Had Alexine been around today, I feel sure she would have loved Instagram and her account would have had many followers… Totally comfortable in front of the camera, she left us many photos of herself, her world and her travels, in much the same way as a young woman now does with her iphone 6.

During a second day in the National Archives in the Hague, I was lucky to spend the morning with the curator of her photographs. Beautifully preserved and stored with mind blowing order and precision, Alexine’s life and adventures unfolded before me in photographs on the huge modernist desks in the archives. These photographs. along with several I had seen earlier in the Hague Historic Museum, are adding more to the picture of her.

Her self portraits in front of a backdrop rigged up in the garden are a delicious blend of amateur and serious. Her earliest photographs date from 1859, a time when photography was still very new and a revolutionary tool with which to record the world. The fact that a young girl should take up this craft (according to the curator she is possibly the earliest known Dutch female photographer) is even more extraordinary. Experimenting with the new medium Alexine photographed herself and her family in and around the garden of their home in Lang Voorhout.

She had a carriage converted to a darkroom and would move about the Hague taking photographs of streetscapes and then develop them immediately in the carriage.

She captured the interior of the house in the most informal and to my mind contemporary manner. Interiors were not subjects for photography, but Alexine obviousy wanted to experiment with technique and record the daily life around her. The results are insightful: the natural informality of the composition give you the feeling that you have just come into the room and glimpsed the interior – and that someone has just left…
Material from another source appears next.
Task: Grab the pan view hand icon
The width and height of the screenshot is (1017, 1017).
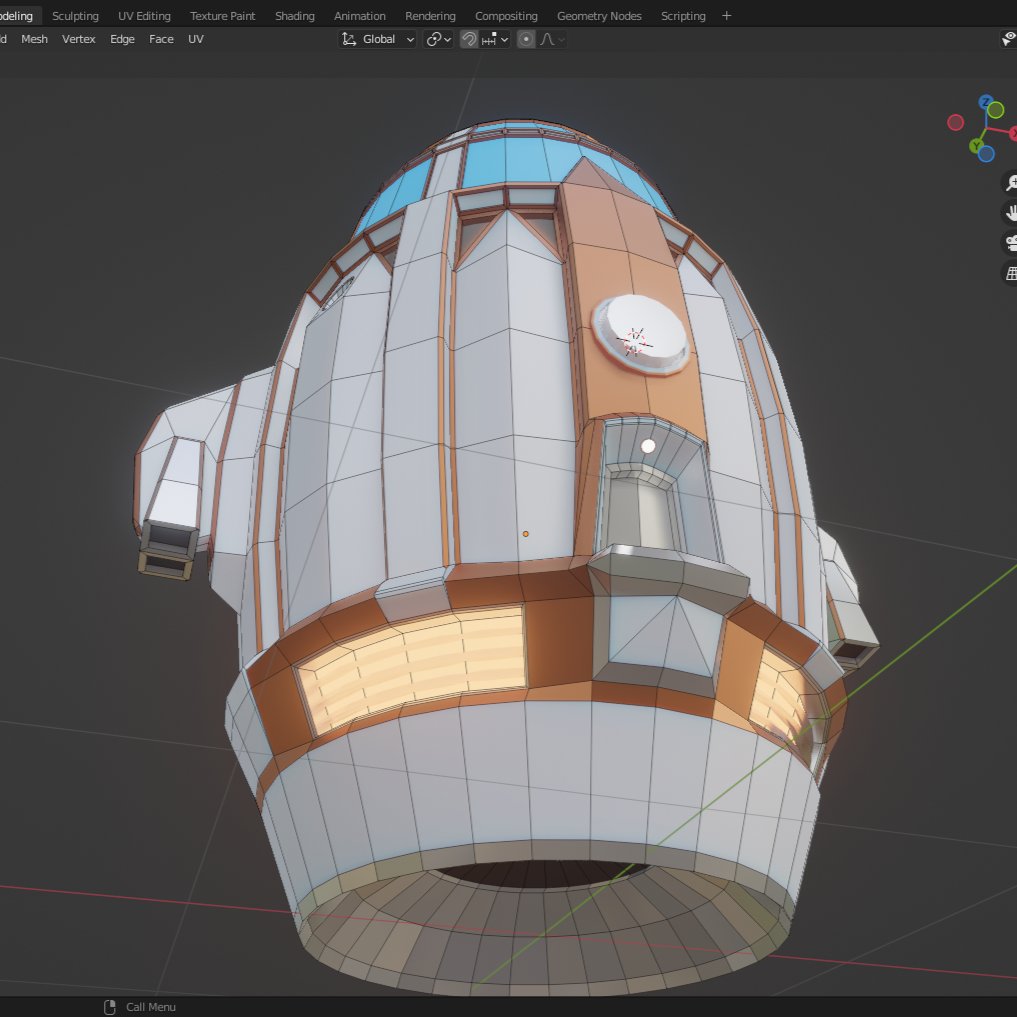Action: pyautogui.click(x=1010, y=214)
But it’s the photographs of her travels that interest me the most. They tell us she is observing, recording and involved. Most noticeably for my study’s purposes, they show an involvement with her servants, her staff and the locals she gathered around her into her household.

Some are not necessarily taken by her, but have been staged in photography studios in Algiers, Cairo and then later Malta and Naples when she took her household sailing. But even so, one feels Alexine is in the wings. It is she who has arranged for them to be photographed. It is she who has written their names on the surface; Abdullah, Abiba, Jasminah, Biija and Aiisha, she who has paid for the photographs, kept them and stored them. And intriguingly, many have pin-holes from where they’ve been pinned to the walls. Someone has really enjoyed, used and valued these images.


But what really proves to me that Alexine is not your typical Imperial, class-conscious traveller concerned only with the differences between Europeans and those she encounters in the Orient, is her entrancing portrait of Habiba.

Habiba was the wife of her faithful servant and companion, Abdullah and she appears constantly in Alexine’s photographs. She is strikingly photogenic and there are many studio portraits of her as well, as if to say she is always there and nearby in Alexine’s presence. But the portrait Alexine has taken of Habiba holding her new-born baby in her lap, as if just caught resting on the stairs in the house they took in Algeria, is proof to me of their friendship. The baby’s name Abd-el-Kader is written in Alexine’s hand-writing on the bottom of the picture. There is a gentleness to the pose, nothing staged, as if Habiba is totally content in her presence and all is at peace with her world. The informality of the photograph is very telling, and is years ahead of its time.
Interesting that the Dutch women are posed in profile, showing off their crinoline dresses? I love the unexpected frippery of the polla dot skirts Habbiba is wearing. I wonder if she writes about the reaction of the staff to viewing their own images?